Entering edit mode
4.3 years ago
ericjanhoekstra
•
0
I just did an FASTQC on a very low quality fastq file. This is a part of the fastq file:
--
GGGATACCAAGAGGTCTTTATTGCCCACCACTCTGCAC
+SRR1106118.1 VHE-8221810561012-4-6-0-0 length=38
//////////////////////////////////////
@SRR1106118.2 VHE-8221810561012-4-6-0-88 length=25
ACAAACAAAGCACACAAAACAACCA
+SRR1106118.2 VHE-8221810561012-4-6-0-88 length=25
/////////////////////////
@SRR1106118.3 VHE-8221810561012-4-6-0-170 length=25
CATTAAACTTGTTTTAATGGTCTCC
+SRR1106118.3 VHE-8221810561012-4-6-0-170 length=25
/////////////////////////
@SRR1106118.4 VHE-8221810561012-4-6-0-275 length=31
AATCAATAAAAAGATAGTTTATTTAAAAGCT
+SRR1106118.4 VHE-8221810561012-4-6-0-275 length=31
///////////////////////////////
As you may be able to see is that all the quality scores equal /. Which means the quality score accros all the reads is 14.

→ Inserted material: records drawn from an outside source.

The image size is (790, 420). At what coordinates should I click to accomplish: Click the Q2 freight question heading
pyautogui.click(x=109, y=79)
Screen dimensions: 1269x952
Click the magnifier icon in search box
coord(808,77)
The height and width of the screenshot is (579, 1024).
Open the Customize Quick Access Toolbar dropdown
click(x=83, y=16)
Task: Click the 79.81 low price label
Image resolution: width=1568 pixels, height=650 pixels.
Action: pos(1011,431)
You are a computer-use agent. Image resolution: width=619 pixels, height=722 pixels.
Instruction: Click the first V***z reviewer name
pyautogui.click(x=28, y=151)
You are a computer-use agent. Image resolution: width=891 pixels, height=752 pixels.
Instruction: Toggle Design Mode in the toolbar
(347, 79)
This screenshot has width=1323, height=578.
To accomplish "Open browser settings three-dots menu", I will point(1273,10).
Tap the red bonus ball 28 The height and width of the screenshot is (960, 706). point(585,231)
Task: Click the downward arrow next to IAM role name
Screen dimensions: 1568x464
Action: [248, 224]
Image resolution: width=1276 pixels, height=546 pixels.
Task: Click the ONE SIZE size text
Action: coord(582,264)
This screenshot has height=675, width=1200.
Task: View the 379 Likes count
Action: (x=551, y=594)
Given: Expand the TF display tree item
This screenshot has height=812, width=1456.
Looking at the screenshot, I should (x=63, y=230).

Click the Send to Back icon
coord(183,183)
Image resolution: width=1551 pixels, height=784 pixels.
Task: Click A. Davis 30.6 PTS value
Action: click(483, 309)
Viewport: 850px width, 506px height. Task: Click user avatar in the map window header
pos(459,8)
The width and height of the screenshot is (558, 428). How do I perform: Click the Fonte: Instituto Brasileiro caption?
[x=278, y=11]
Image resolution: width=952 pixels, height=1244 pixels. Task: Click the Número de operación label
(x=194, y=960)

I have 2 questions about this matter:
The first question is: what this means in a biological contest? What could have gone wrong during sequencing or does this have to with a particular DNA sequence in the genome?
My second question is: As you may also see is that the read length is fairly low. It's between 24-57. What does this mean and how does this happen?
This data has likely been scanned and trimmed to remove adapters. It means that you have short inserts. This is fine and expected in some cases e.g. miRNA or smallRNA sequencing.
Edit: Looking at the SRA record for
SRR1106118
, this sequence was produced using helicos technology. It may have something to do with the length and quality here. Length of the reads is only 32.Adding on this, given that this is not Illumina (and even if it was) I would judge data quality on meaningful metrics such as mapping percentage and overlap with annotated exons. As long as mapping is good you do not need to bother with base quality in most cases.